------ Working data

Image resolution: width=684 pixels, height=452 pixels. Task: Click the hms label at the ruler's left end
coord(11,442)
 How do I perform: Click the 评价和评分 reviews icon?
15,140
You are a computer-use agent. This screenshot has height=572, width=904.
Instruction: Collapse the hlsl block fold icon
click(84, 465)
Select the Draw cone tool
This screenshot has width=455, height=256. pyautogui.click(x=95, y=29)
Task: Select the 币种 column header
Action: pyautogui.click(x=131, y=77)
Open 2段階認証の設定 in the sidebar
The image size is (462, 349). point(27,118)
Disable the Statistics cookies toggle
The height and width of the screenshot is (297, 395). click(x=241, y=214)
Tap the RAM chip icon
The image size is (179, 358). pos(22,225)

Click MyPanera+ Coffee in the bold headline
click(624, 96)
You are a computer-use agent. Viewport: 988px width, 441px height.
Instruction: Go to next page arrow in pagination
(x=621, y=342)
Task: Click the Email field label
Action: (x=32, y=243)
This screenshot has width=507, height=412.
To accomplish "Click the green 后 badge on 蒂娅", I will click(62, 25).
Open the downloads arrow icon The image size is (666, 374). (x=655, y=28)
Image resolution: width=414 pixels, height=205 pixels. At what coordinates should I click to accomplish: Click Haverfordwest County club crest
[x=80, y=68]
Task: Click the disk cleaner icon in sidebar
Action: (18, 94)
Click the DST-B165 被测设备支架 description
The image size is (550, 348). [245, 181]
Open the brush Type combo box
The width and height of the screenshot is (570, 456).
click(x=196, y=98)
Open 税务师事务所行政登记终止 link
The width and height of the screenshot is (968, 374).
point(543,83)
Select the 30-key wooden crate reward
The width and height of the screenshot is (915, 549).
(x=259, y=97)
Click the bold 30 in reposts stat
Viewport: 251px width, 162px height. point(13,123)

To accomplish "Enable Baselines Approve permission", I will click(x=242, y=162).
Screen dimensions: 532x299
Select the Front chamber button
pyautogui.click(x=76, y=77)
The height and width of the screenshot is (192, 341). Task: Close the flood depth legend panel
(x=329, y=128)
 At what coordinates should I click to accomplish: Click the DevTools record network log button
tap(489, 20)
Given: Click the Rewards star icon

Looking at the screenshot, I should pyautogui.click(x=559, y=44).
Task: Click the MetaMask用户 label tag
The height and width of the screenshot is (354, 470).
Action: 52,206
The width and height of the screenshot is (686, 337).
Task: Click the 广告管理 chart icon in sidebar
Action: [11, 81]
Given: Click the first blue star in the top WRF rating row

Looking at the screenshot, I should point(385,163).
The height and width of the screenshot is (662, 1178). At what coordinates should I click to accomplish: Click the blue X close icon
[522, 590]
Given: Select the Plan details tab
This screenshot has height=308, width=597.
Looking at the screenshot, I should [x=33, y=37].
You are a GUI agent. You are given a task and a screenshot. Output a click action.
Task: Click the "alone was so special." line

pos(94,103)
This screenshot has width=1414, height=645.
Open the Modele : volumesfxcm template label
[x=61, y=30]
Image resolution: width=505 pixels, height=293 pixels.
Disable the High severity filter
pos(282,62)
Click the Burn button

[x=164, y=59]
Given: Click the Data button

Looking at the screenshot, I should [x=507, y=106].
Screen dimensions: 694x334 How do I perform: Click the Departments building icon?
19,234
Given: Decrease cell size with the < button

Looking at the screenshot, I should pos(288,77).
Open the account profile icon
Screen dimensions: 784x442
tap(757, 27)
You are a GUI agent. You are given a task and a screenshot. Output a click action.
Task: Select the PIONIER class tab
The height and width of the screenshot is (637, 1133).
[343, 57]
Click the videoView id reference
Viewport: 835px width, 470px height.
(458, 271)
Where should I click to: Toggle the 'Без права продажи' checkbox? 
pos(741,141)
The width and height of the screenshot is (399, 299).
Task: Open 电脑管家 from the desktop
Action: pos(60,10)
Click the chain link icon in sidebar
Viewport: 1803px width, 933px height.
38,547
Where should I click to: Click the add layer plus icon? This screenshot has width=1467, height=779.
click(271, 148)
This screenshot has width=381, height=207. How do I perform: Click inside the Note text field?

------------

#### What you have to do:
When you reach the end of the data, retype all of it exactly.

#### Result of this exercise:
Image resolution: width=684 pixels, height=452 pixels. Task: Click the hms label at the ruler's left end
coord(11,442)
 How do I perform: Click the 评价和评分 reviews icon?
15,140
You are a computer-use agent. This screenshot has height=572, width=904.
Instruction: Collapse the hlsl block fold icon
click(84, 465)
Select the Draw cone tool
This screenshot has width=455, height=256. pyautogui.click(x=95, y=29)
Task: Select the 币种 column header
Action: pyautogui.click(x=131, y=77)
Open 2段階認証の設定 in the sidebar
The image size is (462, 349). point(27,118)
Disable the Statistics cookies toggle
The height and width of the screenshot is (297, 395). click(x=241, y=214)
Tap the RAM chip icon
The image size is (179, 358). pos(22,225)

Click MyPanera+ Coffee in the bold headline
click(624, 96)
You are a computer-use agent. Viewport: 988px width, 441px height.
Instruction: Go to next page arrow in pagination
(x=621, y=342)
Task: Click the Email field label
Action: (x=32, y=243)
This screenshot has width=507, height=412.
To accomplish "Click the green 后 badge on 蒂娅", I will click(62, 25).
Open the downloads arrow icon The image size is (666, 374). (x=655, y=28)
Image resolution: width=414 pixels, height=205 pixels. At what coordinates should I click to accomplish: Click Haverfordwest County club crest
[x=80, y=68]
Task: Click the disk cleaner icon in sidebar
Action: (18, 94)
Click the DST-B165 被测设备支架 description
The image size is (550, 348). [245, 181]
Open the brush Type combo box
The width and height of the screenshot is (570, 456).
click(x=196, y=98)
Open 税务师事务所行政登记终止 link
The width and height of the screenshot is (968, 374).
point(543,83)
Select the 30-key wooden crate reward
The width and height of the screenshot is (915, 549).
(x=259, y=97)
Click the bold 30 in reposts stat
Viewport: 251px width, 162px height. point(13,123)

To accomplish "Enable Baselines Approve permission", I will click(x=242, y=162).
Screen dimensions: 532x299
Select the Front chamber button
pyautogui.click(x=76, y=77)
The height and width of the screenshot is (192, 341). Task: Close the flood depth legend panel
(x=329, y=128)
 At what coordinates should I click to accomplish: Click the DevTools record network log button
tap(489, 20)
Given: Click the Rewards star icon

Looking at the screenshot, I should pyautogui.click(x=559, y=44).
Task: Click the MetaMask用户 label tag
The height and width of the screenshot is (354, 470).
Action: 52,206
The width and height of the screenshot is (686, 337).
Task: Click the 广告管理 chart icon in sidebar
Action: [11, 81]
Given: Click the first blue star in the top WRF rating row

Looking at the screenshot, I should point(385,163).
The height and width of the screenshot is (662, 1178). At what coordinates should I click to accomplish: Click the blue X close icon
[522, 590]
Given: Select the Plan details tab
This screenshot has height=308, width=597.
Looking at the screenshot, I should [x=33, y=37].
You are a GUI agent. You are given a task and a screenshot. Output a click action.
Task: Click the "alone was so special." line

pos(94,103)
This screenshot has width=1414, height=645.
Open the Modele : volumesfxcm template label
[x=61, y=30]
Image resolution: width=505 pixels, height=293 pixels.
Disable the High severity filter
pos(282,62)
Click the Burn button

[x=164, y=59]
Given: Click the Data button

Looking at the screenshot, I should [x=507, y=106].
Screen dimensions: 694x334 How do I perform: Click the Departments building icon?
19,234
Given: Decrease cell size with the < button

Looking at the screenshot, I should pos(288,77).
Open the account profile icon
Screen dimensions: 784x442
tap(757, 27)
You are a GUI agent. You are given a task and a screenshot. Output a click action.
Task: Select the PIONIER class tab
The height and width of the screenshot is (637, 1133).
[343, 57]
Click the videoView id reference
Viewport: 835px width, 470px height.
(458, 271)
Where should I click to: Toggle the 'Без права продажи' checkbox? 
pos(741,141)
The width and height of the screenshot is (399, 299).
Task: Open 电脑管家 from the desktop
Action: pos(60,10)
Click the chain link icon in sidebar
Viewport: 1803px width, 933px height.
38,547
Where should I click to: Click the add layer plus icon? This screenshot has width=1467, height=779.
click(271, 148)
This screenshot has width=381, height=207. How do I perform: Click inside the Note text field?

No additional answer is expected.